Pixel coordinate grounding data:
^^^^^^^^

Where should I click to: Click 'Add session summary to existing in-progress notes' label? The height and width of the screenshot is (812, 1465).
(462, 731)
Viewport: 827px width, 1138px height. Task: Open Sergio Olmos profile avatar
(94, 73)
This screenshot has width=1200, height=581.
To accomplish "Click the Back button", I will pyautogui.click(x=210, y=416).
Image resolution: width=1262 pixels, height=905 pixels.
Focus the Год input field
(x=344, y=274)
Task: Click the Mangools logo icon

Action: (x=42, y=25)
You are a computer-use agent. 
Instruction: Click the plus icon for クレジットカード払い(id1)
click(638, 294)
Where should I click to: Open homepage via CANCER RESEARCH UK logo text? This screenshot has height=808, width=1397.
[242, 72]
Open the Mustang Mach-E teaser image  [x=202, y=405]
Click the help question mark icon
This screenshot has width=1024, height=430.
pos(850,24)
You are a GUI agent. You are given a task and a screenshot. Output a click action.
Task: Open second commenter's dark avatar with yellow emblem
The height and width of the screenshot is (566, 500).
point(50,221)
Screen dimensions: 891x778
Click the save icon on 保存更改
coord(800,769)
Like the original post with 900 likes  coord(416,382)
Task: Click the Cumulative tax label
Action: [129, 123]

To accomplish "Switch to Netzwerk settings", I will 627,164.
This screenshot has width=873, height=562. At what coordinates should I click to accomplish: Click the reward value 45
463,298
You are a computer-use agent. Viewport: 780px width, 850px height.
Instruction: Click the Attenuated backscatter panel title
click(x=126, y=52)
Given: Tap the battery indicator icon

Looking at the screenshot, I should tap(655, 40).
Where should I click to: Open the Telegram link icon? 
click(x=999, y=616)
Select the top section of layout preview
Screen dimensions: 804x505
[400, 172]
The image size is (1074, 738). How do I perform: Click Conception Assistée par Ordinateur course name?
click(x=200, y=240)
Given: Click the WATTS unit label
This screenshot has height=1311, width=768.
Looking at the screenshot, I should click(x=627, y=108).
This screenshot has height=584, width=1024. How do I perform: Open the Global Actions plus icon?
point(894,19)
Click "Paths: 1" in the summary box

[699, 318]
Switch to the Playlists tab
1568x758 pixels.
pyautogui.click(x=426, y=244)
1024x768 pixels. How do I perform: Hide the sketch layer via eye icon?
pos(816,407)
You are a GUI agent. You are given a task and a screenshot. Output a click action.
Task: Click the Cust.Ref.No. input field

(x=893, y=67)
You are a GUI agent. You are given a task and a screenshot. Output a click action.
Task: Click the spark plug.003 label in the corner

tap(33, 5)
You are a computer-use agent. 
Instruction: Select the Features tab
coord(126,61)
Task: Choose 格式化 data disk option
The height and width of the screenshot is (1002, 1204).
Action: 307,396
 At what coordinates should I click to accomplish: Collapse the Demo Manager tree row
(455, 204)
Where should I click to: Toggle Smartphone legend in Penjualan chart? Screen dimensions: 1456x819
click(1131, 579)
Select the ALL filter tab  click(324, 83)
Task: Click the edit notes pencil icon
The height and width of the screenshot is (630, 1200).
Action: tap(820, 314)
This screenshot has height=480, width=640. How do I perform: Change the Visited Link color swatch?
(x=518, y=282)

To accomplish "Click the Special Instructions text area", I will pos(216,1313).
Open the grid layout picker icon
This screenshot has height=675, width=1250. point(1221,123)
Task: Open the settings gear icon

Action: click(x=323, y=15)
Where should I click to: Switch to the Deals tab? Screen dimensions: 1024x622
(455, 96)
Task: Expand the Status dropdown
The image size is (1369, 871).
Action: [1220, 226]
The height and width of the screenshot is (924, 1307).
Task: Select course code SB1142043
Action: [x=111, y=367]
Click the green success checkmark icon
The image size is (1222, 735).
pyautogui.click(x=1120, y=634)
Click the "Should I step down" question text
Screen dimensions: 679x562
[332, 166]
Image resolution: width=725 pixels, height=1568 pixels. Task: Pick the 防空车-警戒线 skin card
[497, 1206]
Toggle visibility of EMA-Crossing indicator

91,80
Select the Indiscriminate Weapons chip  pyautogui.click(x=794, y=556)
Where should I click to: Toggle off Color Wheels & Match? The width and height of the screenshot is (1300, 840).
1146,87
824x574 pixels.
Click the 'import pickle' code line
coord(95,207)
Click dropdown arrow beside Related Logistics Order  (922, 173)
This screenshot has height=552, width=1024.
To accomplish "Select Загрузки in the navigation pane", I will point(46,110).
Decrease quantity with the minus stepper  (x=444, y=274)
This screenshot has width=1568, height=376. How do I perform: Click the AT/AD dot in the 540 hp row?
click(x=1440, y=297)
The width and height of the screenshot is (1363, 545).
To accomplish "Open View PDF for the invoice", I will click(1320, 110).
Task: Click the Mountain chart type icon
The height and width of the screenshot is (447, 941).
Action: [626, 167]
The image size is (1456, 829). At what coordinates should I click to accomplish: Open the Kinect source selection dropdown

^^^^^^^^

**Exercise goal:** Every entry needs to be retyped exactly.

**Completed exercise:**
Where should I click to: Click 'Add session summary to existing in-progress notes' label? The height and width of the screenshot is (812, 1465).
(462, 731)
Viewport: 827px width, 1138px height. Task: Open Sergio Olmos profile avatar
(94, 73)
This screenshot has width=1200, height=581.
To accomplish "Click the Back button", I will pyautogui.click(x=210, y=416).
Image resolution: width=1262 pixels, height=905 pixels.
Focus the Год input field
(x=344, y=274)
Task: Click the Mangools logo icon

Action: (x=42, y=25)
You are a computer-use agent. 
Instruction: Click the plus icon for クレジットカード払い(id1)
click(638, 294)
Where should I click to: Open homepage via CANCER RESEARCH UK logo text? This screenshot has height=808, width=1397.
[242, 72]
Open the Mustang Mach-E teaser image  [x=202, y=405]
Click the help question mark icon
This screenshot has width=1024, height=430.
pos(850,24)
You are a GUI agent. You are given a task and a screenshot. Output a click action.
Task: Open second commenter's dark avatar with yellow emblem
The height and width of the screenshot is (566, 500).
point(50,221)
Screen dimensions: 891x778
Click the save icon on 保存更改
coord(800,769)
Like the original post with 900 likes  coord(416,382)
Task: Click the Cumulative tax label
Action: [129, 123]

To accomplish "Switch to Netzwerk settings", I will 627,164.
This screenshot has width=873, height=562. At what coordinates should I click to accomplish: Click the reward value 45
463,298
You are a computer-use agent. Viewport: 780px width, 850px height.
Instruction: Click the Attenuated backscatter panel title
click(x=126, y=52)
Given: Tap the battery indicator icon

Looking at the screenshot, I should tap(655, 40).
Where should I click to: Open the Telegram link icon? 
click(x=999, y=616)
Select the top section of layout preview
Screen dimensions: 804x505
[400, 172]
The image size is (1074, 738). How do I perform: Click Conception Assistée par Ordinateur course name?
click(x=200, y=240)
Given: Click the WATTS unit label
This screenshot has height=1311, width=768.
Looking at the screenshot, I should click(x=627, y=108).
This screenshot has height=584, width=1024. How do I perform: Open the Global Actions plus icon?
point(894,19)
Click "Paths: 1" in the summary box

[699, 318]
Switch to the Playlists tab
1568x758 pixels.
pyautogui.click(x=426, y=244)
1024x768 pixels. How do I perform: Hide the sketch layer via eye icon?
pos(816,407)
You are a GUI agent. You are given a task and a screenshot. Output a click action.
Task: Click the Cust.Ref.No. input field

(x=893, y=67)
You are a GUI agent. You are given a task and a screenshot. Output a click action.
Task: Click the spark plug.003 label in the corner

tap(33, 5)
You are a computer-use agent. 
Instruction: Select the Features tab
coord(126,61)
Task: Choose 格式化 data disk option
The height and width of the screenshot is (1002, 1204).
Action: 307,396
 At what coordinates should I click to accomplish: Collapse the Demo Manager tree row
(455, 204)
Where should I click to: Toggle Smartphone legend in Penjualan chart? Screen dimensions: 1456x819
click(1131, 579)
Select the ALL filter tab  click(324, 83)
Task: Click the edit notes pencil icon
The height and width of the screenshot is (630, 1200).
Action: tap(820, 314)
This screenshot has height=480, width=640. How do I perform: Change the Visited Link color swatch?
(x=518, y=282)

To accomplish "Click the Special Instructions text area", I will pos(216,1313).
Open the grid layout picker icon
This screenshot has height=675, width=1250. point(1221,123)
Task: Open the settings gear icon

Action: click(x=323, y=15)
Where should I click to: Switch to the Deals tab? Screen dimensions: 1024x622
(455, 96)
Task: Expand the Status dropdown
The image size is (1369, 871).
Action: [1220, 226]
The height and width of the screenshot is (924, 1307).
Task: Select course code SB1142043
Action: [x=111, y=367]
Click the green success checkmark icon
The image size is (1222, 735).
pyautogui.click(x=1120, y=634)
Click the "Should I step down" question text
Screen dimensions: 679x562
[332, 166]
Image resolution: width=725 pixels, height=1568 pixels. Task: Pick the 防空车-警戒线 skin card
[497, 1206]
Toggle visibility of EMA-Crossing indicator

91,80
Select the Indiscriminate Weapons chip  pyautogui.click(x=794, y=556)
Where should I click to: Toggle off Color Wheels & Match? The width and height of the screenshot is (1300, 840).
1146,87
824x574 pixels.
Click the 'import pickle' code line
coord(95,207)
Click dropdown arrow beside Related Logistics Order  (922, 173)
This screenshot has height=552, width=1024.
To accomplish "Select Загрузки in the navigation pane", I will point(46,110).
Decrease quantity with the minus stepper  (x=444, y=274)
This screenshot has width=1568, height=376. How do I perform: Click the AT/AD dot in the 540 hp row?
click(x=1440, y=297)
The width and height of the screenshot is (1363, 545).
To accomplish "Open View PDF for the invoice", I will click(1320, 110).
Task: Click the Mountain chart type icon
The height and width of the screenshot is (447, 941).
Action: [626, 167]
The image size is (1456, 829). At what coordinates should I click to accomplish: Open the Kinect source selection dropdown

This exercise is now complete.